2章 バロック(油彩9点、素描・水彩7点)
 
アダム・エルスハイマー(1578-1610)
《聖ステパノの石打ち》
1603-04年頃、34.7×28.6cm
 
 ドイツ・フランクフルト生、1600年頃にローマに来て、1610年にローマで没、つまり、カラヴァッジョと同時代にローマに滞在し活動した画家。
 若くして亡くなったこと、遅筆であったことで、現存作品は40点ほどとされる。
 本作は、銅板に描かれた油彩画。
 頭部より細い滝のごとく血を流す聖ステパノ。
 石を頭上にあげて振り下ろそうとする若者の、踵をあげ、垂直に身体を伸ばし切った姿が印象的。
 
 
ベラスケス(1599-1660)
《卵を料理する老婆》
1618年、100.5×119.5cm
 
 ベラスケスがマドリードに出る前、故郷セビーリャで活動していた画業初期、18〜19歳のときのボデゴン(厨房画)。
 本作を画像で見ていたときは、卵(白身に火が通って固まりつつある)や果物、陶・金属・ガラスなどの器の描写に惹かれていた。
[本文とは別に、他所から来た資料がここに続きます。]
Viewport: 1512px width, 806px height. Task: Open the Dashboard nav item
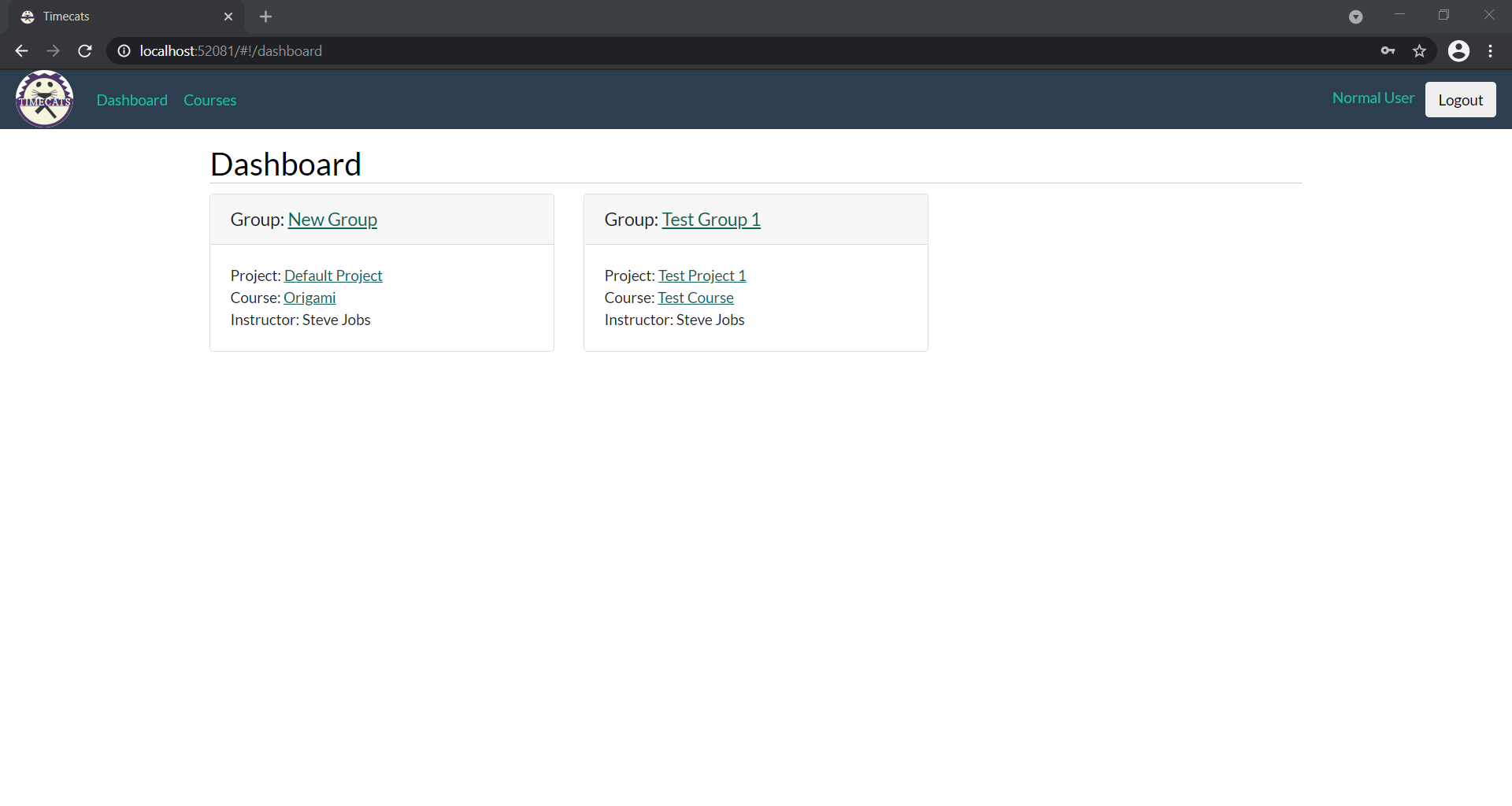pyautogui.click(x=132, y=100)
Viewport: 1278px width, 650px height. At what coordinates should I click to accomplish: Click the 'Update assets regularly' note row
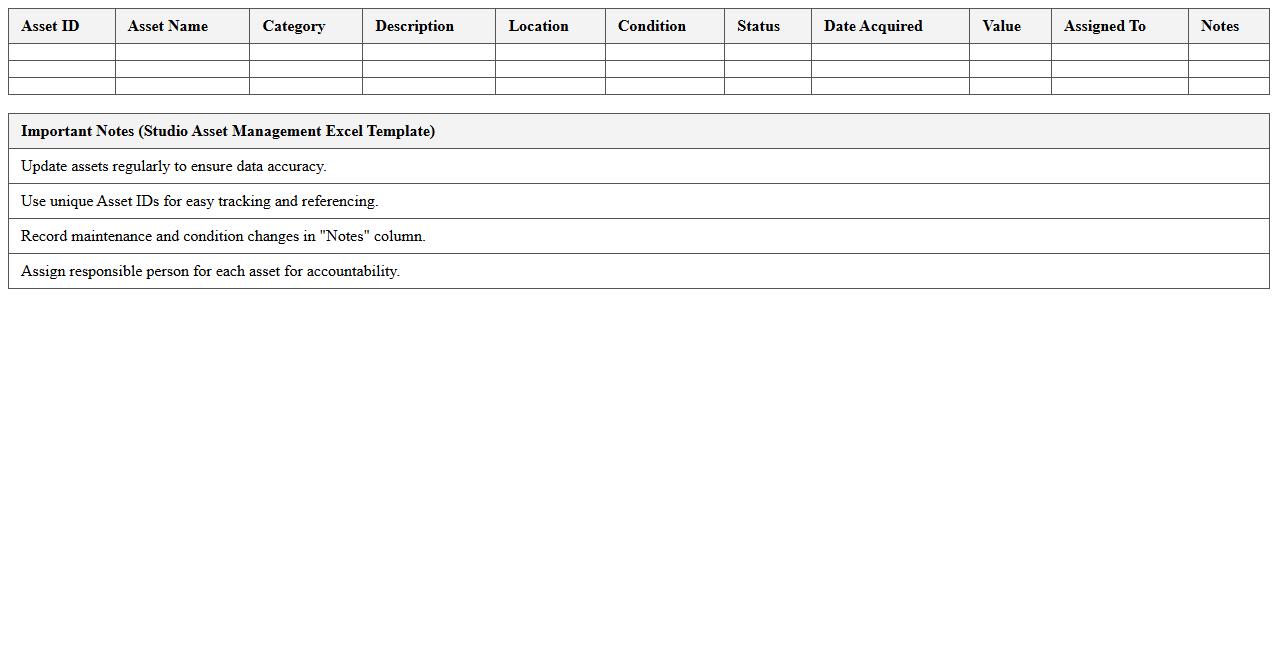pos(174,166)
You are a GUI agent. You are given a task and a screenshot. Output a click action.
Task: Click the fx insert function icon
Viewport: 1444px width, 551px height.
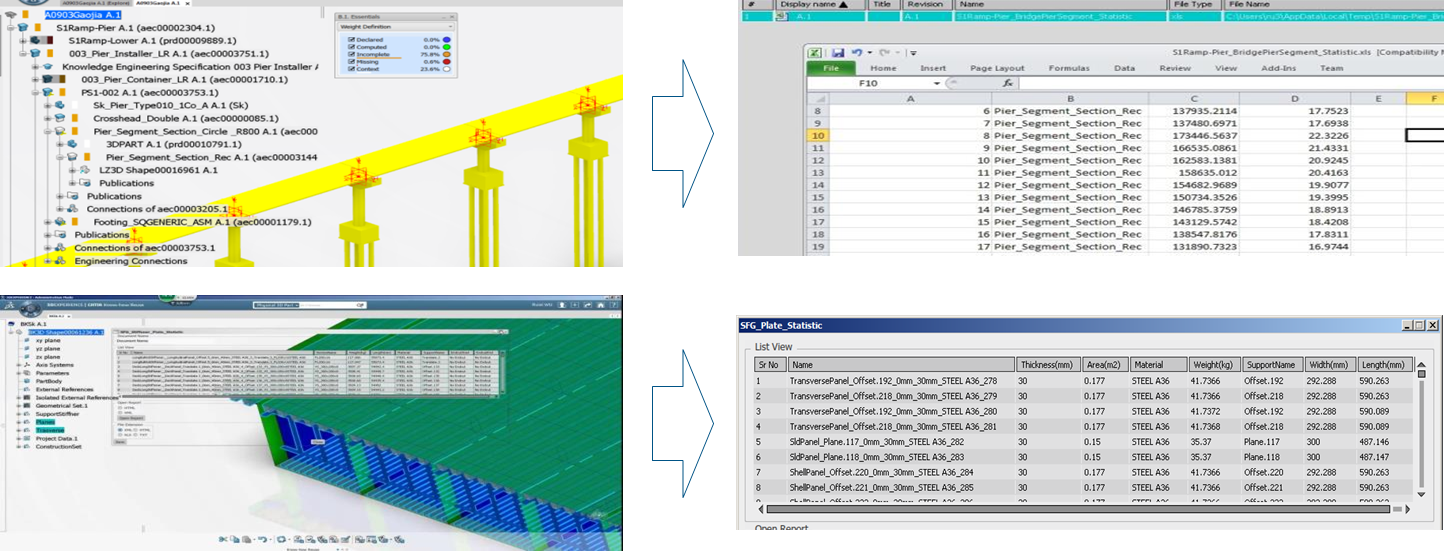click(1008, 83)
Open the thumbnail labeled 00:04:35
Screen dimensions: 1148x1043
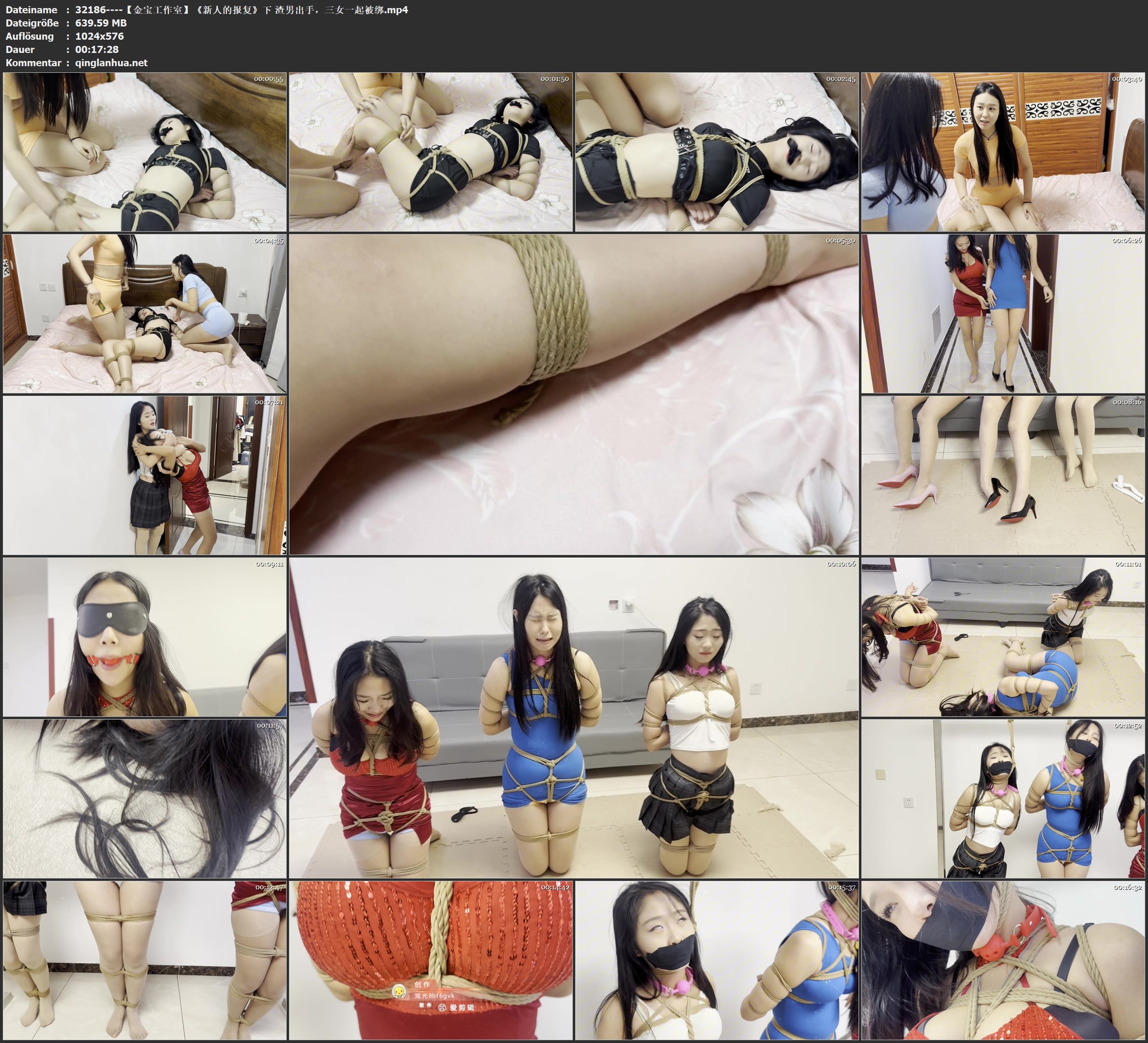[x=145, y=313]
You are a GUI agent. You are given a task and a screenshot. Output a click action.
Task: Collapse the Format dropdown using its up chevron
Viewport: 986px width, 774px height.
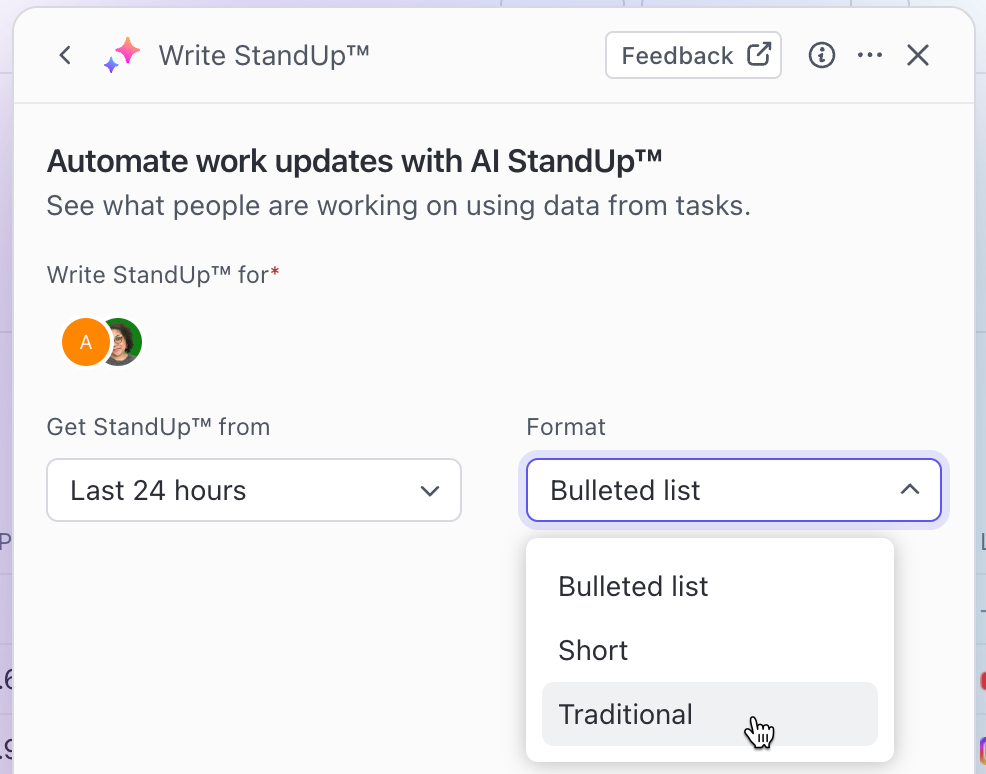point(909,490)
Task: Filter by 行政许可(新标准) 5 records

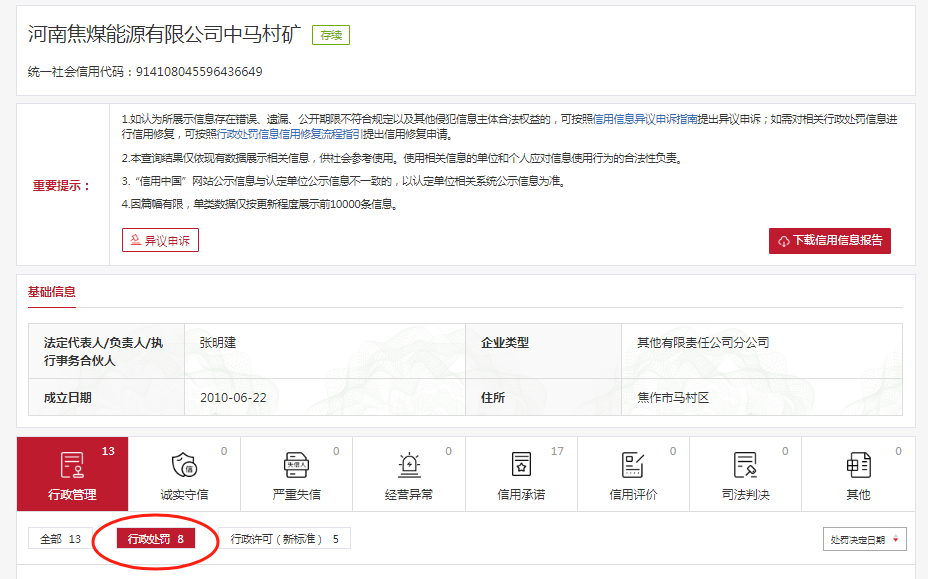Action: (285, 539)
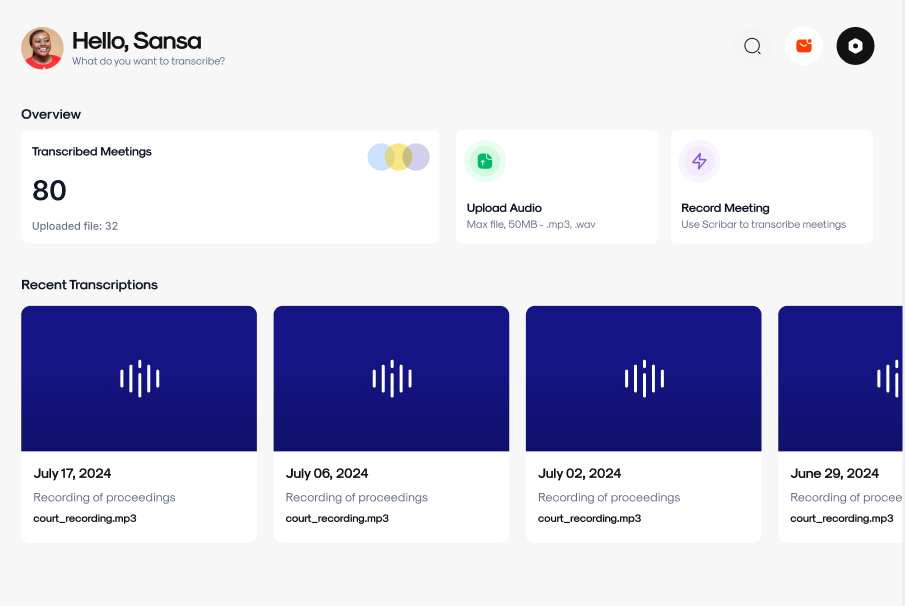Screen dimensions: 905x606
Task: Select court_recording.mp3 filename under July 17, 2024
Action: tap(85, 518)
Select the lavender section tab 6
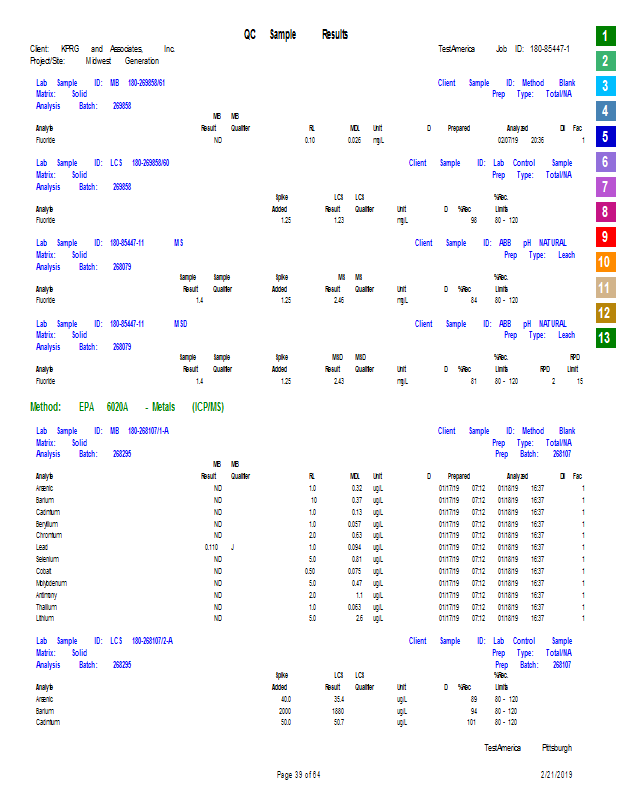This screenshot has width=618, height=800. point(604,162)
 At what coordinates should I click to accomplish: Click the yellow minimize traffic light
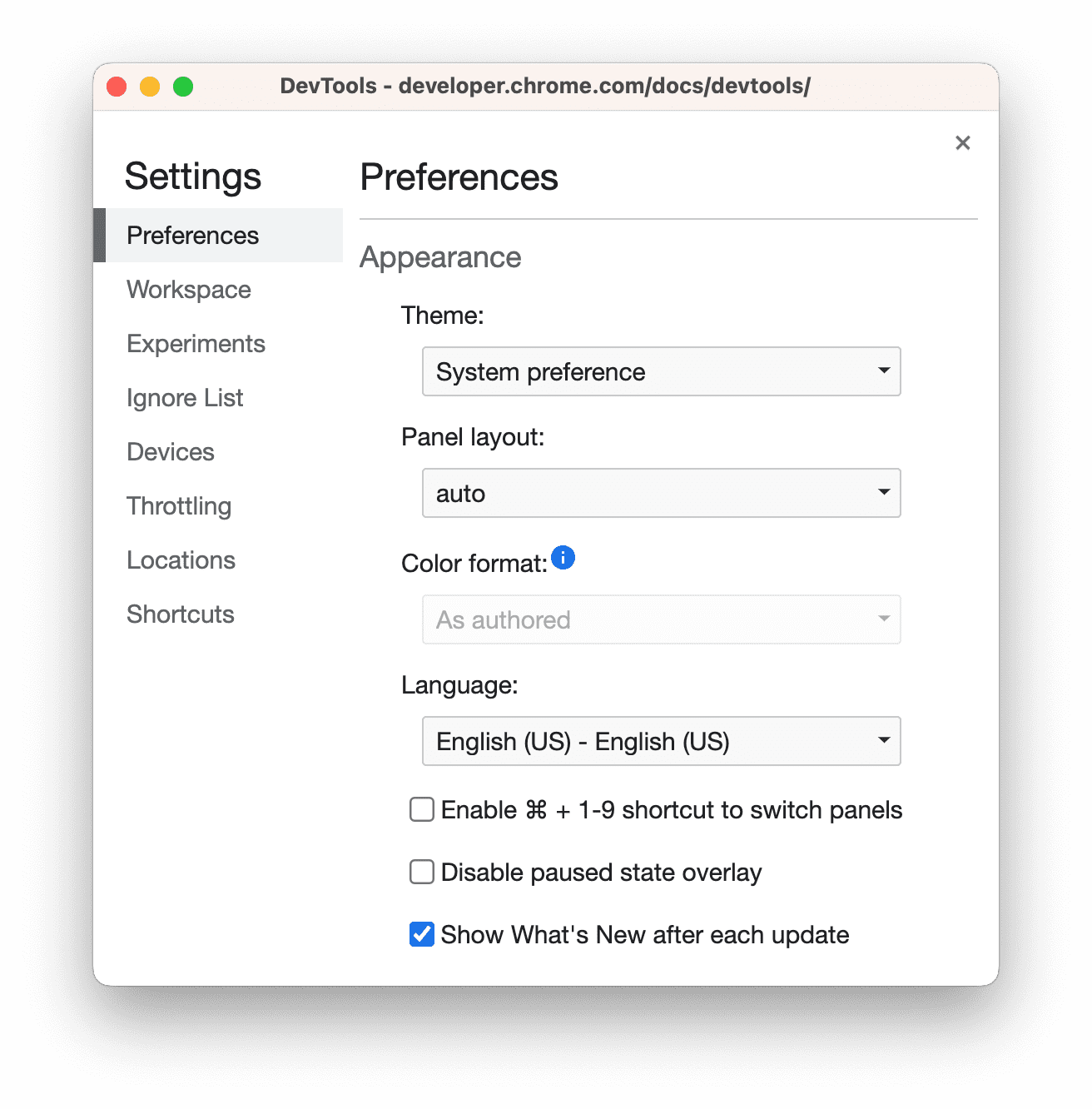click(x=150, y=86)
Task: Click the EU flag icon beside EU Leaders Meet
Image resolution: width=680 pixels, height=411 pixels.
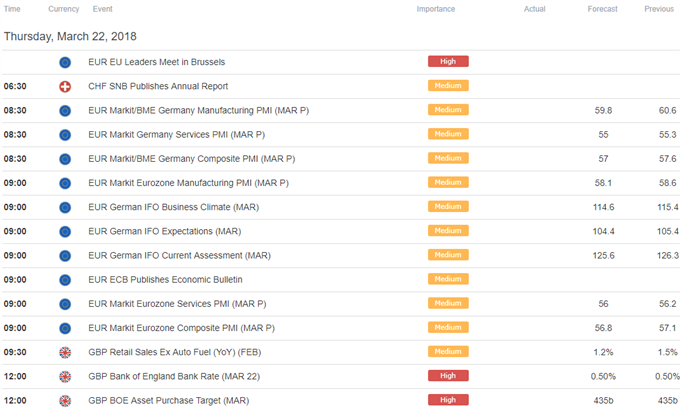Action: pos(65,62)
 実物では、それらより、老婆の容貌、彼女が手に持つ木のスプーン、彼女のその手、火鉢の描写が目に入ってくるのは意外。
 見応えのある作品。
 まさか日本にいながらにしてこの作品を観ることができるなんて、再訪してもう一度じっくりと眺めたい。
 
〈参考〉ロンドン・ナショナル・ギャラリー所蔵のベラスケスのボデゴン《マルタとマリアの家のキリスト》
*2020年の国立西洋美術館「ロンドン・ナショナル・ギャラリー展」に出品されたこの作品も実に素晴らしかった。
 
 
レンブラント(1606-69)
《ベッドの中の女性》
1647年、81.1×67.8cm
 
 旧約聖書の「トビト記」の登場人物、トビトの息子トビアの妻となるサラを描いたものだという。
 結婚初夜に新郎を7度悪魔アスモデウスに殺されたサラが、新たな夫トビアと悪魔の戦いを見守る場面と考えられているとのことだが、そうだと特定できる要素は全く見当たらない。
 トビアは、旅の同行者(大天使)に言われたとおり、旅の途中で取った魚の内臓を香炉に入れて焚いたところ、悪魔は部屋から逃げ出し、最後は大天使が悪魔を幽閉したという話。
 
〈参考〉アムステルダム国立美術館所蔵のレンブラント《トビトとアンナ》
*「トビト記」を主題とするレンブラント作品としては、私的には画家20歳頃制作のこの作品を思い起こす。
 
 
グイド・レーニ(1575-1642)
《モーセとファラオの冠》
1640年頃、132.2×172.7cm
 
 ファラオの王女に引き取られ、王宮で育てられる幼児モーセ。
 ファラオが戯れにモーセの頭に王冠を載せたところ、モーセはこれを床に投げ捨て、踏みつける。
 本作は、その直前の場面。
 この王冠は、モーセの頭・体より大きく、頭に載せようとしても体を通り抜けて床に落ちてきたであろう。
 
 
 
 3章・4章は後日に別記事にする(たぶん)として、ここではエピローグも記載する。
 
 
エピローグ(油彩1点)
 
フレデリック・エドウィン・チャーチ(1826-1900)
《アメリカ側から見たナイアガラの滝》
1867年、257.5×227.3cm
 
 ハドソン・リバー派のアメリカ人画家の作品が本展を締める意外性。
 本作は、スコットランドの貧しい家庭で生まれ、アメリカで成功し財を成した実業家が購入し、故郷のスコットランド国立美術館に寄贈したもの。
 つまり、本作のエピローグ展示により、スコットランド国立美術館のコレクション形成は、地元の名士や市民からの寄贈、遺産の寄付金などによって支えられてきたことを示そうとしたもの。
 John Stewart Kennedy(1830-1909)が1887年に寄贈。
 このパネルは「原寸大」とのこと。
 
 
 
 本展は、神戸市立博物館と北九州市立美術館を巡回する。